◆ **The task**:
All lines from the one with "当期目录 (249, 506)" to the end of the entries below must be written out exactly. Leave out any other line.

%%

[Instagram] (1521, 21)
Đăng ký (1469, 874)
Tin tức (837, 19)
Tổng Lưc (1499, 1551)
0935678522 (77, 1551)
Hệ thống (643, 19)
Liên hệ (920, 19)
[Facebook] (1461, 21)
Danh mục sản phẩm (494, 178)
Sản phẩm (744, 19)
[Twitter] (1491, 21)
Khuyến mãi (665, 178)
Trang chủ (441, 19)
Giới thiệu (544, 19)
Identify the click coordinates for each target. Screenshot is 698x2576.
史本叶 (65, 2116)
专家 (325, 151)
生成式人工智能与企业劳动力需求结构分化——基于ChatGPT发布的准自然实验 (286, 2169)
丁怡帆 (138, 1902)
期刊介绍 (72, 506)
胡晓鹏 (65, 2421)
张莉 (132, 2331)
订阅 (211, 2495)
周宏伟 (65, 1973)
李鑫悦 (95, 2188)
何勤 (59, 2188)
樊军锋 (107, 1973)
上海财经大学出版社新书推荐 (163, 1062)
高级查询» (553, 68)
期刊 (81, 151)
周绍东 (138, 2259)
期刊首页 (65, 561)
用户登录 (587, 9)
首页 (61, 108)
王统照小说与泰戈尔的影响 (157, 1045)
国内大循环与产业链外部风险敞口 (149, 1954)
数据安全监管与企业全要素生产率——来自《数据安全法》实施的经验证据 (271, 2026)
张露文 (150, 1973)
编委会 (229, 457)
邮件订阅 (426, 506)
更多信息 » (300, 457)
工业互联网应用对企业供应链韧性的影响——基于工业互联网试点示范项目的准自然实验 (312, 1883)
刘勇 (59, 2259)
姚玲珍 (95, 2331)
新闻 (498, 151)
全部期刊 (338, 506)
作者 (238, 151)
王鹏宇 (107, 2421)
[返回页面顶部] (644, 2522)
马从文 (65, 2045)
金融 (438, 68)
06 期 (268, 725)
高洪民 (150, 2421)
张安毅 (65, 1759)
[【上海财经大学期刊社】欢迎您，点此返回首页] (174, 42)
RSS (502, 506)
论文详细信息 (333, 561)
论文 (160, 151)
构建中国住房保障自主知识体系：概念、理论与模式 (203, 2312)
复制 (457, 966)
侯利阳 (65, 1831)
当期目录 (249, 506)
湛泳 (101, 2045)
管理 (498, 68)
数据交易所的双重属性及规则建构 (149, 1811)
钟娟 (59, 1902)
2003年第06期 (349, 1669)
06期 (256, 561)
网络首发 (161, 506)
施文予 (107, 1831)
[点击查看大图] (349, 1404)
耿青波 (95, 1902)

%%

◆ **Answer to the problem**:
当期目录 (249, 506)
湛泳 (101, 2045)
管理 (498, 68)
数据交易所的双重属性及规则建构 (149, 1811)
钟娟 (59, 1902)
2003年第06期 (349, 1669)
06期 (256, 561)
网络首发 (161, 506)
施文予 (107, 1831)
[点击查看大图] (349, 1404)
耿青波 (95, 1902)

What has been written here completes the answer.